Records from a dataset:
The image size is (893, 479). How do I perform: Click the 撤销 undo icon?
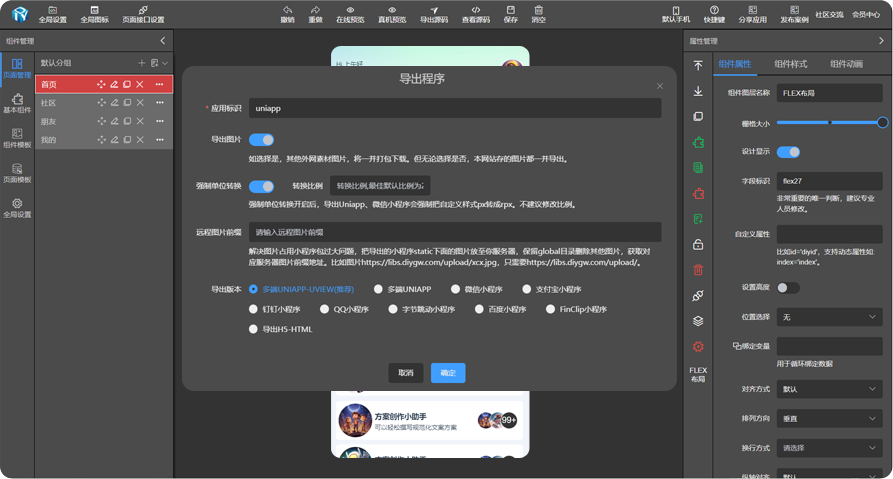[x=288, y=11]
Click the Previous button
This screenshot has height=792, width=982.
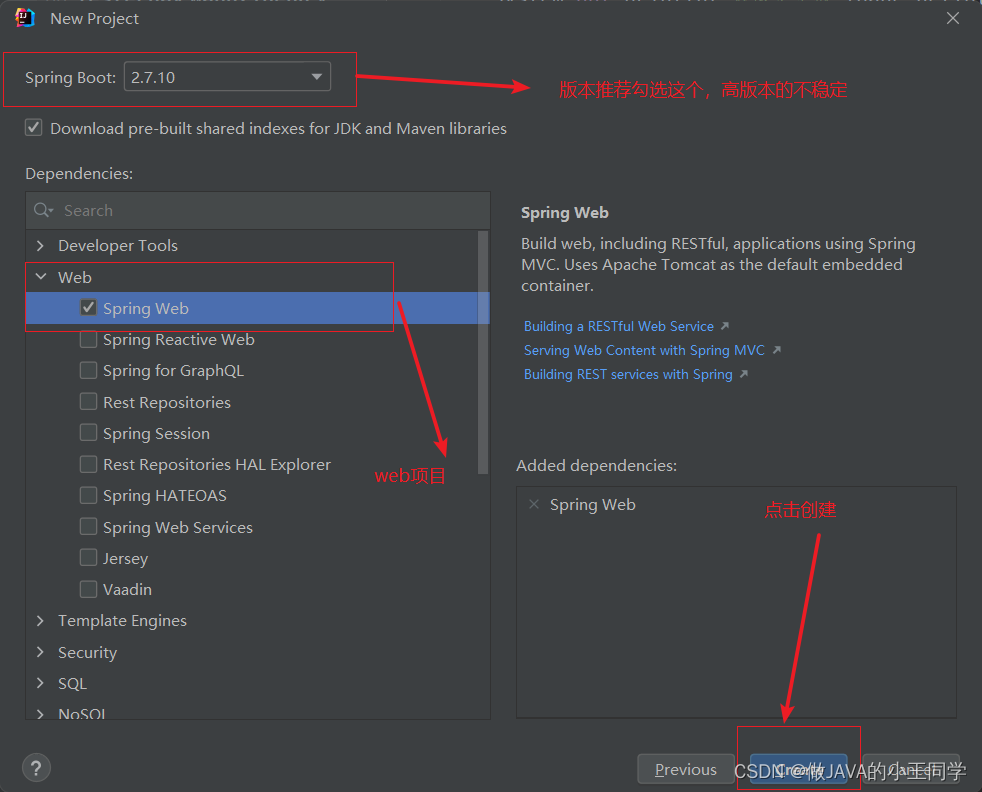[x=685, y=769]
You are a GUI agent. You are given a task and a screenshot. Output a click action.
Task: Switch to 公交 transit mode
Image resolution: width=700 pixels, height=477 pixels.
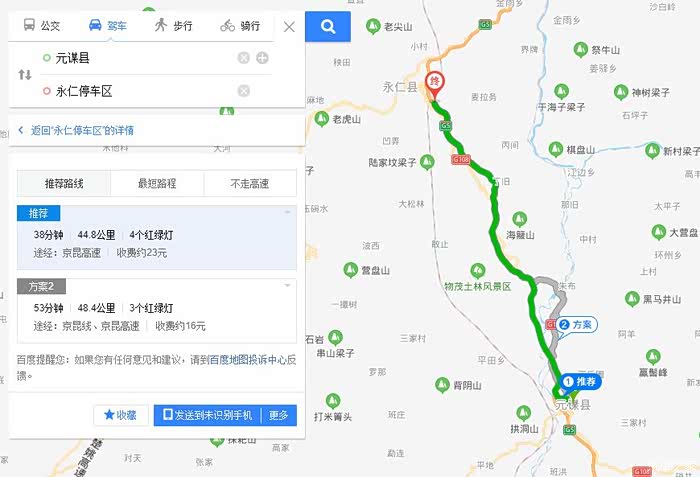coord(42,25)
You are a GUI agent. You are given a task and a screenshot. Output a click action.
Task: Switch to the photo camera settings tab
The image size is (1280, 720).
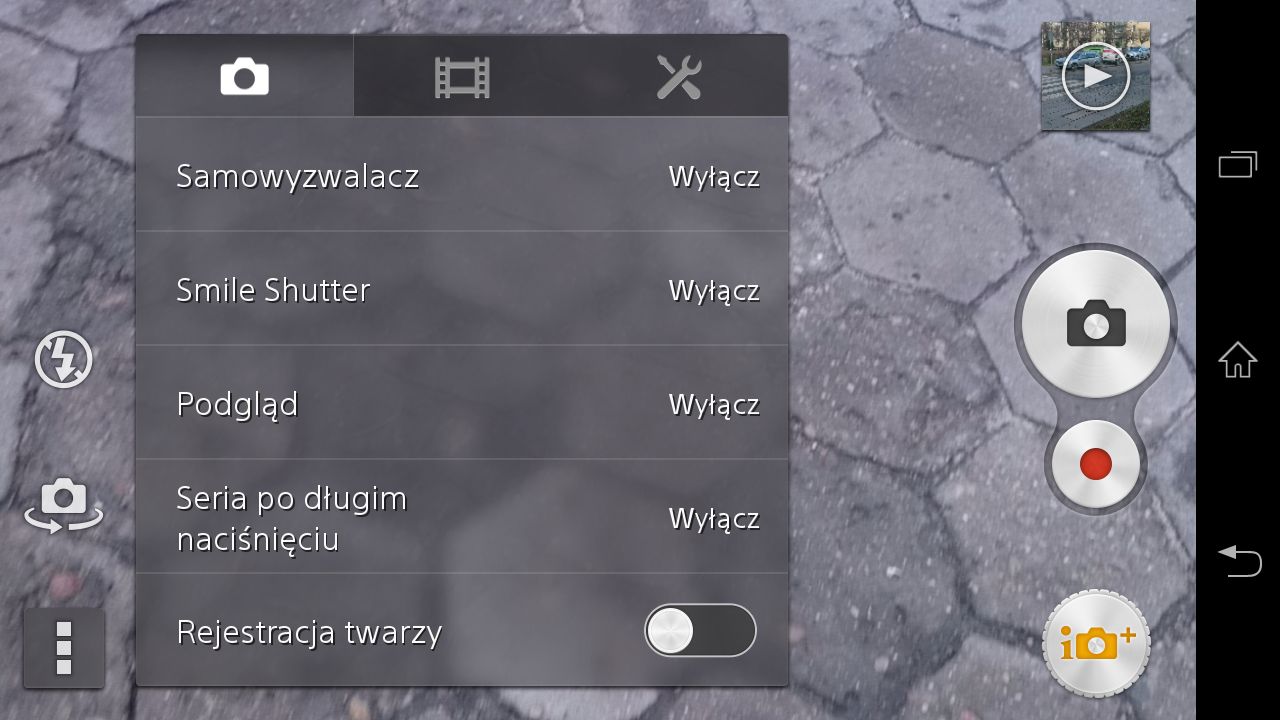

◆ **TASK REQUIREMENTS**
Go to the line that contains "Task: Switch to the photo camera settings tab" and copy exactly from there through the last line of the records above, both included. Omit pictures.

◆ **WRITTEN ANSWER**
Task: Switch to the photo camera settings tab
The image size is (1280, 720).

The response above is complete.